Loan Commitment Letter

With the LOI executed (signed), the buyer must now obtain a 'Loan Commitment Letter' from the lender. A loan commitment letter is drawn up by the bank and will confirm that the buyer has been approved for financing to acquire the business. The loan commitment letter is prepared after a thorough review of both the buyer's data as well as the target business's data.

Due diligence

Most business acquisition transactions will require bank funding. The bank will have a proven, structured and highly detailed due diligence process and this is the process the buyer should rely on when acquiring business. Why try to reinvent the wheel? 

Banks act only on behalf of the buyer and their basic interest is that the buyer is acquiring a business that has the financial structure necessary for the new owner to succeed and repay the principal and interest on the acquisition loan. The bank will provide a DD checklist containing various types of documents, including but not limited to the following:

Financial statements and tax returns. Assets and inventory list an equivalent. Corporate books and records. Contingent Liability

Sales and marketing materials

Employee contracts and benefit plans

Lease of equipment, vehicles and property

Customer and supplier agreements or other agreements

Insurance policy

Purchase Agreement

After the LOI is executed, the Business Agreement for Sale aka Definitive Purchase Agreement (DPA) is usually drawn up by the buyer's 'Transaction Attorney'. If proper care is taken in preparing the LOI, the DPA should be a very simple document to submit. In situations where key contractual elements are not properly discussed or resolved in the LOI, the DPA becomes complex and has a higher level of risk associated with closing the transaction.

After execution of LOI, DD period starts and drafting of DPA should start. The DPA is a binding agreement that covers all aspects of the transaction. The DPA will cover all assets related to the purchase, including but not limited to:

Acquiring assets/stocks

Price, Terms and Payment

Representations and Warranties. contract premium Non-competition agreement. 

Lease Assignment

Consent of Landlord

Consulting Agreement

Resource allocation

In most transactions the DPA is executed at the closing table but is not a requirement. Under certain circumstances, Buyer and Seller may elect to execute this Agreement prior to actual closing.

The DPA is the actual agreement that completes the sale of the business. It will include several schedules and exhibits detailing all terms of sale. This is a custom contract and the details, length and partner schedule and level of engagement are based on the specific business.

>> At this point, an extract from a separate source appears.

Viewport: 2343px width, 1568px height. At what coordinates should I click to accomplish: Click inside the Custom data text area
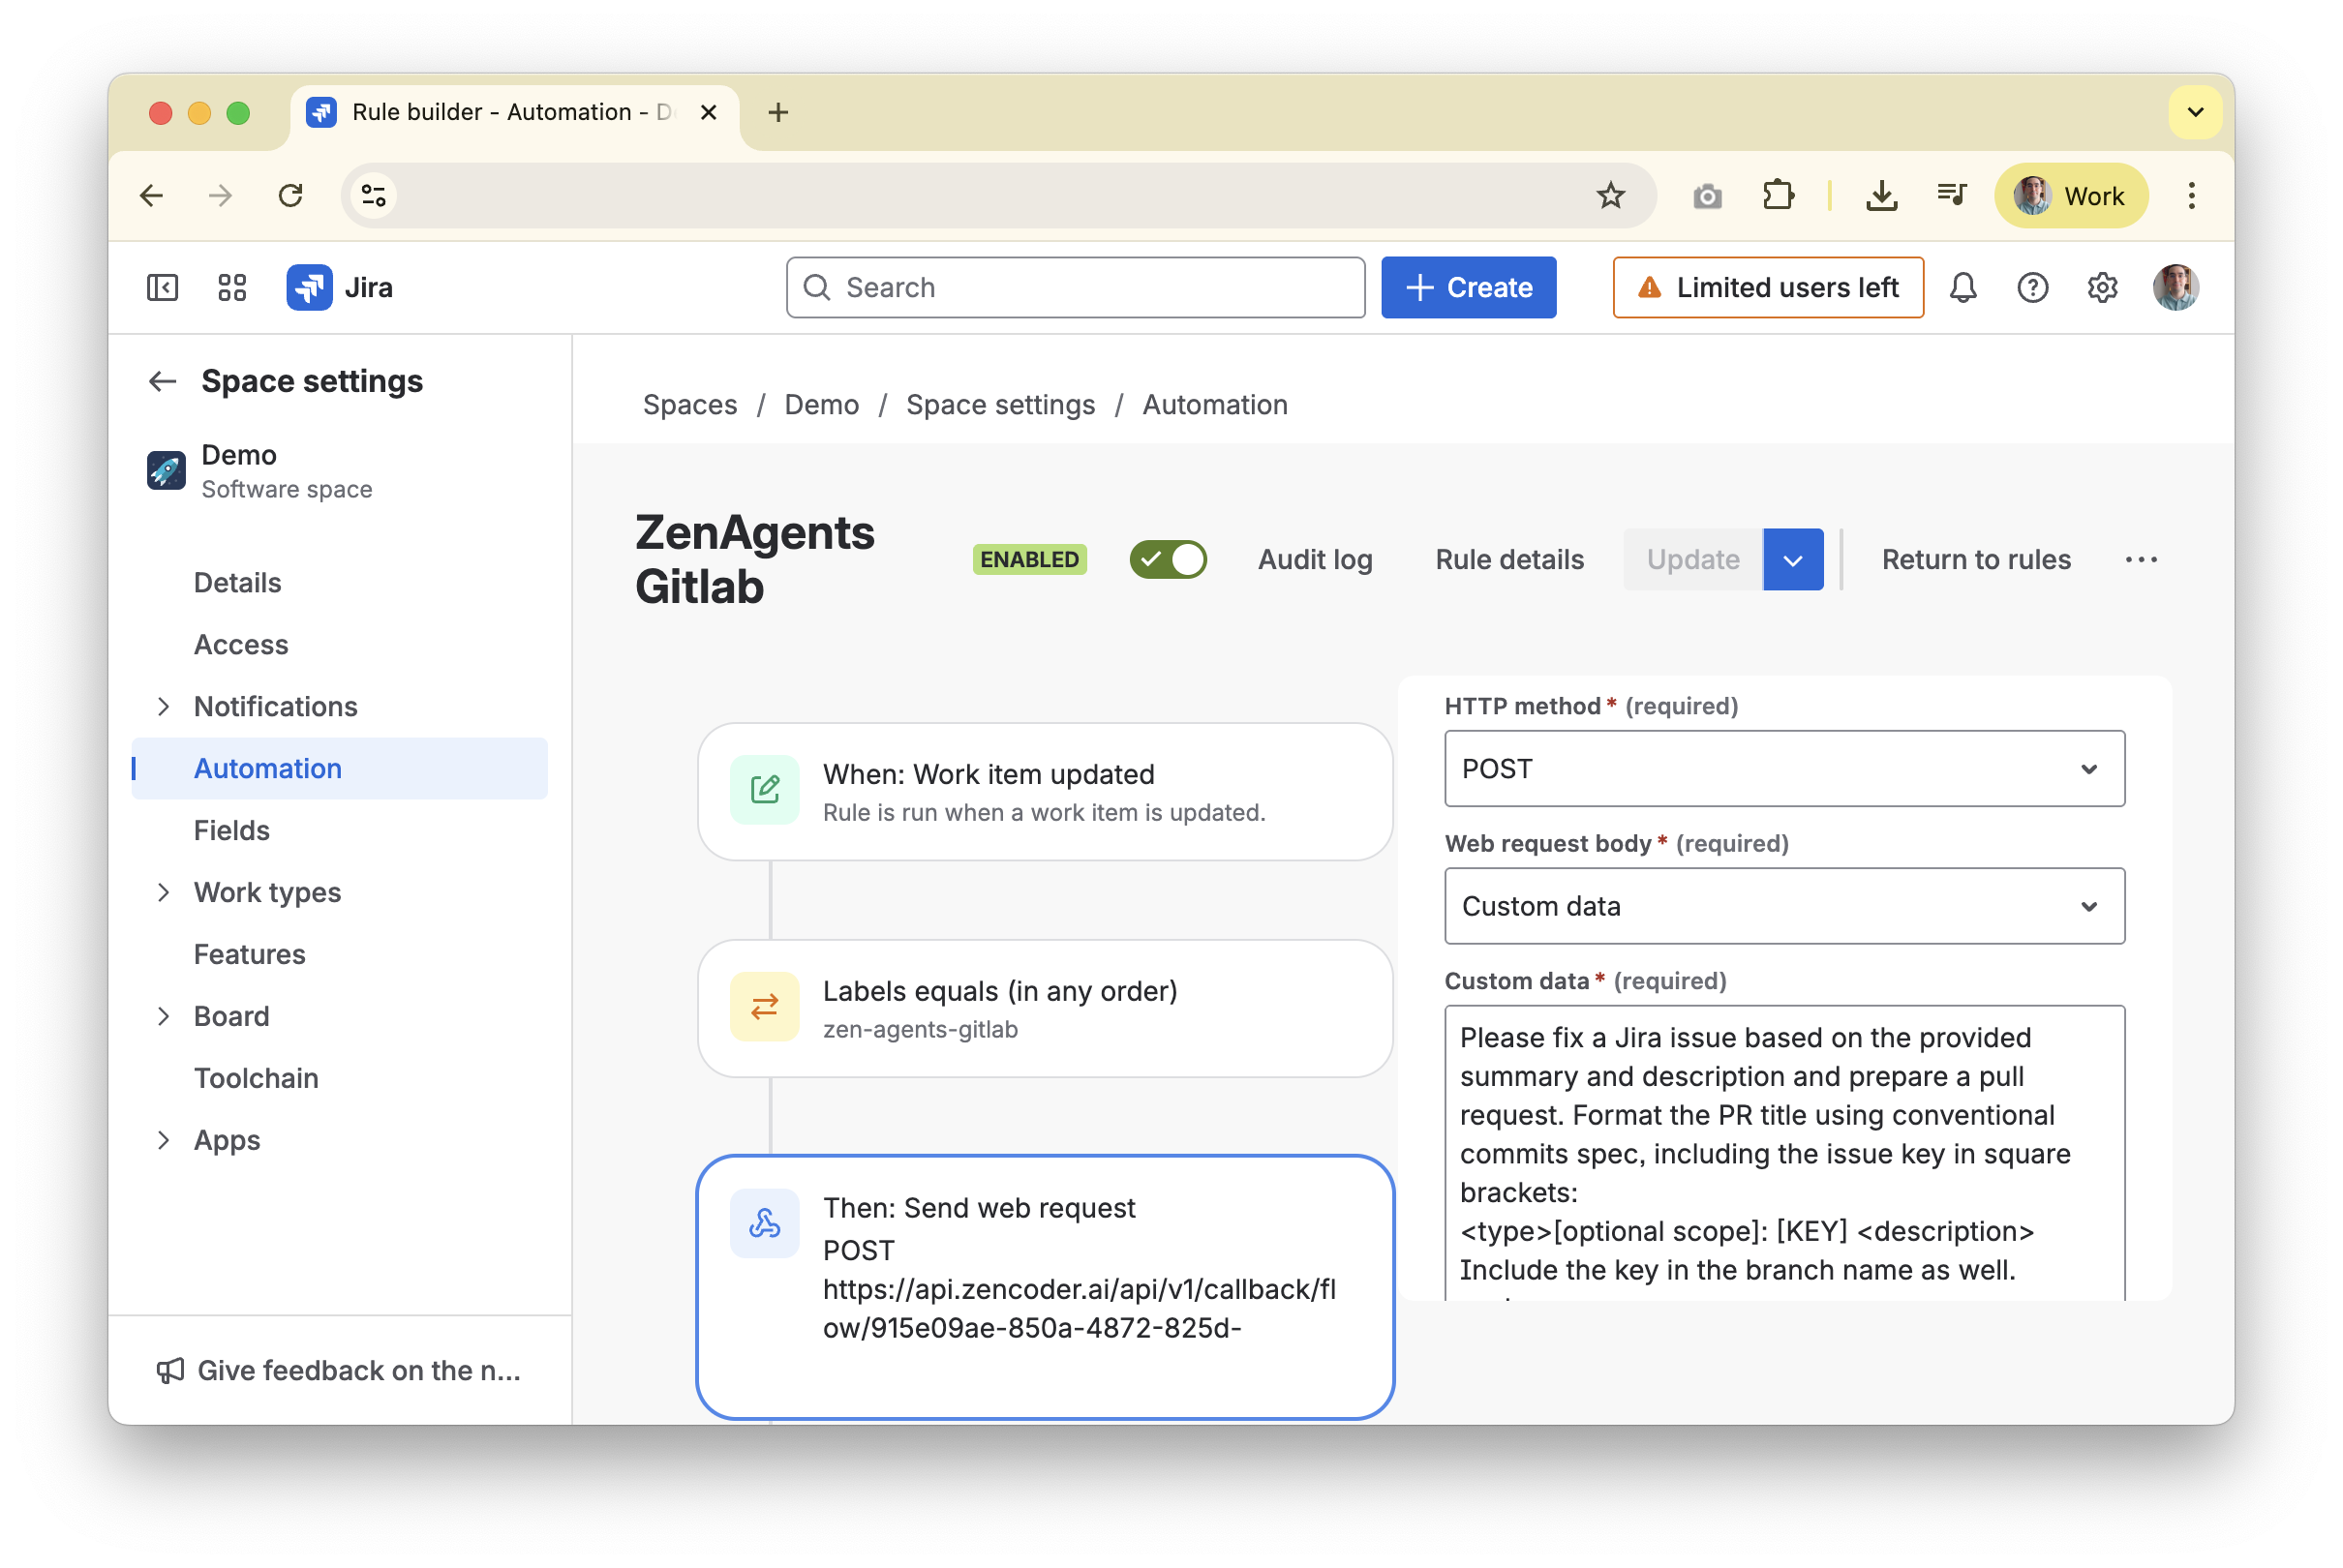[x=1780, y=1150]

At this stage the buyer should already set up their new business entity (assuming it's not a stock sale), create business bank accounts, create insurance policies, merchant credit card accounts (if applicable) etc.

The End

Closing should be the easiest part of the process. Why? Because all the above steps have been relentlessly followed by both parties. "Closing" for a sales transaction for a business is simply the process by which both the buyer and seller execute (sign) all the documents that have already been discussed and agreed upon. 

Having the right transaction team (transaction lawyers, business brokers and lenders) from the start will make it a smooth process. Each advisor has their own role and when done right, closing becomes a seamless process.